Direction 1>
In the email below, swap "fields" for "columns" and write out the passage starting with "This table has" and going on through "width char fields.".

RE: sorting datafile for "load data infile"

George Law Fri, 18 Aug 2006 13:17:03 -0700

Dan,

Dan,


Right now I am using load data to load into my database.

I am inserting 10,000 - 20,000 rows (X3) every 10 minutes. 

One table currently has 17866472 rows

Just using the date command from bash, the rough estimates for the
inserts via "load data..." are :

2006-08-18 15:39:23 : begin import into table1
2006-08-18 15:41:33 : import into table1 records: (18183) deleted:(0)
skipped: (0) warnings:(0)

130 seconds for 18182 rows... as the number or rows in the table
increases, this import time increases.
Every once in a while I rotate this table out and when doing the same
type of 'load data', it takes < 1 second.  

I have tried disabling the keys, but if I remember correctly, it took
just as long if not longer.  
This table has a primary key based on the 2 fields I described earlier,
plus indexes on 4 other fields.  
All alphanumeric fields are fixed width char fields.  

So, I am eager to see if this sorting idea helps any.

--
George

 

>>>-----Original Message-----
>>>From: Dan Buettner [mailto:[EMAIL PROTECTED] 
>>>Sent: Friday, August 18, 2006 3:53 PM
>>>To: George Law
>>>Cc: MYSQL General List
>>>Subject: Re: sorting datafile for "load data infile"
>>>
>>>George, for raw speed into a MyISAM table, I think you'll 
>>>find it hard
>>>to beat LOAD DATA INFILE, especially if you disable keys before and
>>>re-enable afterwards (which is not unlike what your friend proposes -
>>>creating the index in a more efficient fashion).  I'd be 
>>>interested to
>>>hear how you get on with perl vs. LOAD DATA INFILE, if you do any
>>>comparative benchmarks.
>>>
>>>Dan
>>>
>>>
>>>On 8/18/06, George Law <[EMAIL PROTECTED]> wrote:
>>>> his exact email:
>>>>
>>>>         "As you know, when you are doing mass inserts of 
>>>millions of
>>>> rows of data it can take hours.  Well, these guys said 
>>>that if you sort
>>>> the rows of data 1st by the information that will be 
>>>inserted in to the
>>>> database primary key before you do the inserts then the 
>>>total insert
>>>> time will take a fraction of the time.  The reason being 
>>>that then the
>>>> database doesn't have to jump back and forth in the TREE 
>>>structure to
>>>> insert each row of data.  One row will be inserted 
>>>immediately after the
>>>> previous row that was inserted and so it takes a lot less database
>>>> processing time/overhead.

Extracted material>
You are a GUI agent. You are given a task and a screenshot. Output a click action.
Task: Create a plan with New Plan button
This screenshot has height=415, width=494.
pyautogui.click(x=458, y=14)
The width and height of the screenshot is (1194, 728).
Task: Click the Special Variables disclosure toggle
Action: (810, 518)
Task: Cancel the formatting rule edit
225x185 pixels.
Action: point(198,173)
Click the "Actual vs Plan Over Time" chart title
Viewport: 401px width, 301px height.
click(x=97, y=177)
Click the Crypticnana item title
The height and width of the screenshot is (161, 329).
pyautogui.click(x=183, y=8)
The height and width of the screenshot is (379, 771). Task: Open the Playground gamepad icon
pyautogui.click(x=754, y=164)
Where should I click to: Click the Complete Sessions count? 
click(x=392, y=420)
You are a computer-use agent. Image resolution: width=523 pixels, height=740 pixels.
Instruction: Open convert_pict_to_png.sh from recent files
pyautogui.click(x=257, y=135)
* * *
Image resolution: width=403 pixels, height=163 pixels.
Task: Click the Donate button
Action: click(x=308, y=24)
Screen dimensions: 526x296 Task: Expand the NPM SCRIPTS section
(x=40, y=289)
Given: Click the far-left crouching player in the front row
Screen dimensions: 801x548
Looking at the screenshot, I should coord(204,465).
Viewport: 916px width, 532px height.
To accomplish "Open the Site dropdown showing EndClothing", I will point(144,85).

Direction 2>
Reproduce the lines of the listing exactly, starting with the line with "vs Plan Over" and going on through the line with "pyautogui.click(x=257, y=135)".

Exercise solution 1>
This table has a primary key based on the 2 columns I described earlier,
plus indexes on 4 other columns.  
All alphanumeric columns are fixed width char columns.

Exercise solution 2>
Click the "Actual vs Plan Over Time" chart title
Viewport: 401px width, 301px height.
click(x=97, y=177)
Click the Crypticnana item title
The height and width of the screenshot is (161, 329).
pyautogui.click(x=183, y=8)
The height and width of the screenshot is (379, 771). Task: Open the Playground gamepad icon
pyautogui.click(x=754, y=164)
Where should I click to: Click the Complete Sessions count? 
click(x=392, y=420)
You are a computer-use agent. Image resolution: width=523 pixels, height=740 pixels.
Instruction: Open convert_pict_to_png.sh from recent files
pyautogui.click(x=257, y=135)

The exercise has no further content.